### TRABALHO SOLICITADO
Reescreva tudo o que vai da linha que contém "Open page actions" até a linha que contém "click(176, 37)", incluindo os pedidos, e multiplique por 0,5 cada coordenada das respostas, arredondando para inteiro com as metades para cima.

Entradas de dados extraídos
.....
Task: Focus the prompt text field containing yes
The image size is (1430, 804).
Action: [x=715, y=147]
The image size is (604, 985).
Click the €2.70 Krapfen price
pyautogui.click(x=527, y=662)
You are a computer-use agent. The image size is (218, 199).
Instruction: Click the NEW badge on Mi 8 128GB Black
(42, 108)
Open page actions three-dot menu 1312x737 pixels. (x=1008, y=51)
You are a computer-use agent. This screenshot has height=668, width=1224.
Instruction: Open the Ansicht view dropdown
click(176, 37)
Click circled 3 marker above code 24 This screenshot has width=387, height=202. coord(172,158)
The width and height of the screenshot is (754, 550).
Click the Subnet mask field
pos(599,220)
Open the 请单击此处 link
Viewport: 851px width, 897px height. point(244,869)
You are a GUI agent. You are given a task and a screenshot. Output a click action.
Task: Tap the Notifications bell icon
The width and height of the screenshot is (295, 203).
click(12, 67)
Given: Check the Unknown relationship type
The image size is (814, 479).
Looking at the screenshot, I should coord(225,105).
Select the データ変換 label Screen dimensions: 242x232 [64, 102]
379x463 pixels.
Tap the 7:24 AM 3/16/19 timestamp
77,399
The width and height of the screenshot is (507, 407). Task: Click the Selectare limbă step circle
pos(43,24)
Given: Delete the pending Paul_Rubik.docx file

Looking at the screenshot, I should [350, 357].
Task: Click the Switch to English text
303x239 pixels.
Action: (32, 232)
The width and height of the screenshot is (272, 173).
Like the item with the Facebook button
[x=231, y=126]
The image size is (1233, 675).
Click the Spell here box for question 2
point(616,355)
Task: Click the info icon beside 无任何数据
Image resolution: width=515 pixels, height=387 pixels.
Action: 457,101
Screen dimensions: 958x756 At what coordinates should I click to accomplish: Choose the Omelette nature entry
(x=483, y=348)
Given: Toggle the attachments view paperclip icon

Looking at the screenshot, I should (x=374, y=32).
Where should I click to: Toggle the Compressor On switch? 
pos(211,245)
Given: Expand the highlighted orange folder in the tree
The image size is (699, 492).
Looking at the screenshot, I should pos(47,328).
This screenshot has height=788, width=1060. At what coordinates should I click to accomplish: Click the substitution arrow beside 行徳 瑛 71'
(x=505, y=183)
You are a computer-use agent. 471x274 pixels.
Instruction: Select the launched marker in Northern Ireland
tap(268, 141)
.....
### RESPOSTA
Open page actions three-dot menu 1312x737 pixels. (x=504, y=26)
You are a computer-use agent. This screenshot has height=668, width=1224.
Instruction: Open the Ansicht view dropdown
click(88, 19)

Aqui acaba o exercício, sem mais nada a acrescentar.